An artist’s impression shows the surroundings of a supermassive black hole at the
heart of the active galaxy NGC 3783 in the southern constellation of Centaurus.
A new study finds that information is not lost once it has entered a black hole.
(Credit: ESO/M. Kornmesser)
That’s what some physicists have argued for years: That black holes are the ultimate vaults, entities that suck in information and then evaporate without leaving behind any clues as to what they once contained.
But new research shows that this perspective may not be correct. ...
The paper outlines how interactions between particles emitted by a black hole can reveal information about what lies within, such as characteristics of the object that formed the black hole to begin with, and characteristics of the matter and energy drawn inside. ...

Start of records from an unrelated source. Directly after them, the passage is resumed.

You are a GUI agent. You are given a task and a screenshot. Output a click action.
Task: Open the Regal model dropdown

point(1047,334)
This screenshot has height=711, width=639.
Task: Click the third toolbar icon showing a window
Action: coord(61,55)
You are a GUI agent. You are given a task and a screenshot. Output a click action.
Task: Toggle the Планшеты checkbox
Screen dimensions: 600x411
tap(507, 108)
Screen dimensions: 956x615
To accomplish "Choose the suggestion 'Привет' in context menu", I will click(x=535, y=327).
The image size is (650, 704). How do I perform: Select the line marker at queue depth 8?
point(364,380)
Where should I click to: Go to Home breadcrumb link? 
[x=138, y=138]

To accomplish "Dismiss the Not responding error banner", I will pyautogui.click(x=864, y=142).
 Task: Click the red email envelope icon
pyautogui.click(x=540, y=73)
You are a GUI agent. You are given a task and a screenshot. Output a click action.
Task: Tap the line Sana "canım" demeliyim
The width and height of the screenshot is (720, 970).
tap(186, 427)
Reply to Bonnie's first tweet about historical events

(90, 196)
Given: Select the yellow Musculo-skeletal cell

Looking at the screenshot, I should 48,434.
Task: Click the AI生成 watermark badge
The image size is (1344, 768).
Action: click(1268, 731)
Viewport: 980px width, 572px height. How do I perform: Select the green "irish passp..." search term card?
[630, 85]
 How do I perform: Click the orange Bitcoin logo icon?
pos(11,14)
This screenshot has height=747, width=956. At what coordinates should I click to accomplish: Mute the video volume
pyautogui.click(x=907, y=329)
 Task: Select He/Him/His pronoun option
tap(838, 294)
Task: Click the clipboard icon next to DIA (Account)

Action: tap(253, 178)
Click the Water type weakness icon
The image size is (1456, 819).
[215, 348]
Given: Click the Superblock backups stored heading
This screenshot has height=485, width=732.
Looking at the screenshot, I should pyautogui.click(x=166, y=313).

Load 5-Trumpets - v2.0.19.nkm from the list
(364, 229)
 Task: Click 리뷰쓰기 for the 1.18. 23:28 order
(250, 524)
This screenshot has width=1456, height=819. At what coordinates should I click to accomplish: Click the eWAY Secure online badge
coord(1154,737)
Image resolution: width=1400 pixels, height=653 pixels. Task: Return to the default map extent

The research marks a significant step toward solving the “information loss paradox,” a problem that has plagued physics for almost 40 years, since Stephen Hawking first proposed that black holes could radiate energy and evaporate over time. This posed a huge problem for the field of physics because it meant that information inside a black hole could be permanently lost when the black hole disappeared — a violation of quantum mechanics, which states that information must be conserved. ...
Radiation from a Collapsing Object is Manifestly Unitary - Anshul Saini, Dejan Stojkovic
- Physical Review Letters 114 111301 (17 Mar 2015) DOI: 10.1103/PhysRevLett.114.111301
arXiv.org > gr-qc > arXiv:1503.01487 > 04 Mar 2015 (v1), 25 Mar 2015 (v2)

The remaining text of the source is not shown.